From the records below, count the lines containing the word "Follow" and give only that number.

###

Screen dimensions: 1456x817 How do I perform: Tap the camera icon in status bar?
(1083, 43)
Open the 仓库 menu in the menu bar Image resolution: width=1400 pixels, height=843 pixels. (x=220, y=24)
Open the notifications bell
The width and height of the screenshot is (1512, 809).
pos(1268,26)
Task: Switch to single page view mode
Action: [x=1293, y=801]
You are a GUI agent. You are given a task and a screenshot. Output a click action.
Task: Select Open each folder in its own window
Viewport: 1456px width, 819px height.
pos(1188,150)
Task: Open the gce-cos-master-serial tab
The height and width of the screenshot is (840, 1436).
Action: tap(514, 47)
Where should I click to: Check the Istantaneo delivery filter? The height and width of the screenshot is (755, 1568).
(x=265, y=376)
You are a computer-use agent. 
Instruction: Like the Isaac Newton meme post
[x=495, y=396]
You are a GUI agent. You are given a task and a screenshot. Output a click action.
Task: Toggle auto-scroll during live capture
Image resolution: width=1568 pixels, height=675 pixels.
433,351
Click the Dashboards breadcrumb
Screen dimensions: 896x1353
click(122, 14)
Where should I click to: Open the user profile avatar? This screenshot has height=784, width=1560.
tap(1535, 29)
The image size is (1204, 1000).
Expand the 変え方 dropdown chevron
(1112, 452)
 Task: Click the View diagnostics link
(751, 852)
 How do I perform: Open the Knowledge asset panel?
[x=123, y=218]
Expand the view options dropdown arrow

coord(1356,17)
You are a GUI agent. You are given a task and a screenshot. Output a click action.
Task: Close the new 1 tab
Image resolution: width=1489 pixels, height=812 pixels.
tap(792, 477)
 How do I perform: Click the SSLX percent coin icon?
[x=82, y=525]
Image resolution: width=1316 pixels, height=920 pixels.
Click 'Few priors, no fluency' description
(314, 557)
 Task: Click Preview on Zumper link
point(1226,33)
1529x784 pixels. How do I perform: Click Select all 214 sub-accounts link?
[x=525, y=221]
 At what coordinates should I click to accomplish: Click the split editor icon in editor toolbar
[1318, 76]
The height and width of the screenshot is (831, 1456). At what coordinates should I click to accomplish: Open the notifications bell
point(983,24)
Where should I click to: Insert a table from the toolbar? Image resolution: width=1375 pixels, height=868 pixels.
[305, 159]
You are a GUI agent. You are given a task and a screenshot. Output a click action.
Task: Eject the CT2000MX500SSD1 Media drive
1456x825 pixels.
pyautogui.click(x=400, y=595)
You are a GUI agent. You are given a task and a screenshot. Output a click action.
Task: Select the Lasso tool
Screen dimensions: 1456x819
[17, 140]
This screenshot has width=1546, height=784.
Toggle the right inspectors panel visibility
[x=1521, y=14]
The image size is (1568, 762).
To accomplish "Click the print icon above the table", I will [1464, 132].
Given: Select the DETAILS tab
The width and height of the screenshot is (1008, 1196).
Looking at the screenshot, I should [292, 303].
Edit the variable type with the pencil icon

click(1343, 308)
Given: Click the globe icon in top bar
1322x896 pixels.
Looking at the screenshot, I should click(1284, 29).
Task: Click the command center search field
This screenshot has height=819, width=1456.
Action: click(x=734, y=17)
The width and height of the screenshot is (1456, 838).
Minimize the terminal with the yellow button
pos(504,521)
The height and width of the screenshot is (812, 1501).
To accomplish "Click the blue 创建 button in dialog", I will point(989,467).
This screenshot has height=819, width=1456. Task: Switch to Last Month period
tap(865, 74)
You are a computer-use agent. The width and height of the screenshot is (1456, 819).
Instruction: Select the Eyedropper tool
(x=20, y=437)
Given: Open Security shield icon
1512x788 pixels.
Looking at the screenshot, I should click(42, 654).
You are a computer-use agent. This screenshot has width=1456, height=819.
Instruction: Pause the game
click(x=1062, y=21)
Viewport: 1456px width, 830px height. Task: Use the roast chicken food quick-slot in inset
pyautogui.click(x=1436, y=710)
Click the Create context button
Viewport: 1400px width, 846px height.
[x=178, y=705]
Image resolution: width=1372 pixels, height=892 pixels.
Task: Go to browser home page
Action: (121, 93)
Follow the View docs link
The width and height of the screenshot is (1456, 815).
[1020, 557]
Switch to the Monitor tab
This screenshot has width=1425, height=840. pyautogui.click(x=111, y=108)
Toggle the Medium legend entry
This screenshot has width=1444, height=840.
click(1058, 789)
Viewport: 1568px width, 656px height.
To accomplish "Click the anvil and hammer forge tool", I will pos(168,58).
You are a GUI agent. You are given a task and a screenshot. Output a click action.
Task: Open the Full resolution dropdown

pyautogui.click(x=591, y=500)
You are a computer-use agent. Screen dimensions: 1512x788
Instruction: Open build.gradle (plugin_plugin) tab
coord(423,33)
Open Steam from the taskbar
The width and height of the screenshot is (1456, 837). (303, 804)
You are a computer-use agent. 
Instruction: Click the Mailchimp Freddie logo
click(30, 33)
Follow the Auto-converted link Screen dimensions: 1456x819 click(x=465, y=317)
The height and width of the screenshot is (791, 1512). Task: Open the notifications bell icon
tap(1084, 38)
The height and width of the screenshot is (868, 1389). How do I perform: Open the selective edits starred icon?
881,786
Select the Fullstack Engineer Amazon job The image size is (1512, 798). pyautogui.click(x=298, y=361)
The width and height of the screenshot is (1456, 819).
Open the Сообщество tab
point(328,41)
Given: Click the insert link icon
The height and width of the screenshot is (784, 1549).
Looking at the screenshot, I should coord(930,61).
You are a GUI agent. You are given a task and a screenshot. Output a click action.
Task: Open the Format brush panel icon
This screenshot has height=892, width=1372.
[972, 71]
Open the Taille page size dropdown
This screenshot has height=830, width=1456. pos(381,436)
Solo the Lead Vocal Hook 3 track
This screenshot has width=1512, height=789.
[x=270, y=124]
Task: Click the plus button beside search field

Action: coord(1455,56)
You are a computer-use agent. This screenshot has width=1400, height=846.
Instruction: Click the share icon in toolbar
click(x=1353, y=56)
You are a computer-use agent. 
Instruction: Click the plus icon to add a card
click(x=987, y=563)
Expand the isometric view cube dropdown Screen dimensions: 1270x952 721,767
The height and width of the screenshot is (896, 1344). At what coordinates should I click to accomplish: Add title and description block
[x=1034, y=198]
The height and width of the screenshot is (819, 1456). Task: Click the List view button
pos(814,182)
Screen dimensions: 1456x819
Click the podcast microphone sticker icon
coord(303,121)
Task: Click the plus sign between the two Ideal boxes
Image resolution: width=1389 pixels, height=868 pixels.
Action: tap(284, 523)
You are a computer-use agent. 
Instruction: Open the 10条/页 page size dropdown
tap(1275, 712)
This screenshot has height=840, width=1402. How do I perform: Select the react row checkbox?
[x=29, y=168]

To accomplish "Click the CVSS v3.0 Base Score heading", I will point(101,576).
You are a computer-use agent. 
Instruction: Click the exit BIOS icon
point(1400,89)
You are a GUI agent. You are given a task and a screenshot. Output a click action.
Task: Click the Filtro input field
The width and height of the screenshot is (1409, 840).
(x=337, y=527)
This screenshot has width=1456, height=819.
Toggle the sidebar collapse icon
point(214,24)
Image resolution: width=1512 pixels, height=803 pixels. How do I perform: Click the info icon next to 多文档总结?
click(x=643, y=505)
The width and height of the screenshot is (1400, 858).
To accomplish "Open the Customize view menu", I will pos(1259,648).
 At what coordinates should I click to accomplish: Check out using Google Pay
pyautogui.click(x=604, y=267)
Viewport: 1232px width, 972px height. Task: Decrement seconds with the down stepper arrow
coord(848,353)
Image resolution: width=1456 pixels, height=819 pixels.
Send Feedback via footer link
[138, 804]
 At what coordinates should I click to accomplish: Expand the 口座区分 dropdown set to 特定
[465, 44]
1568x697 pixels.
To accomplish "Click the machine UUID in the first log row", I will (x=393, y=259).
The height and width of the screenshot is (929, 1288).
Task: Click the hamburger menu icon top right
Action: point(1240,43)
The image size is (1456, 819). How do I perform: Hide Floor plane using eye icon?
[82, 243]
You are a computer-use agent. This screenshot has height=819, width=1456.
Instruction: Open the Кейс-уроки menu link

###

» Response to this task
2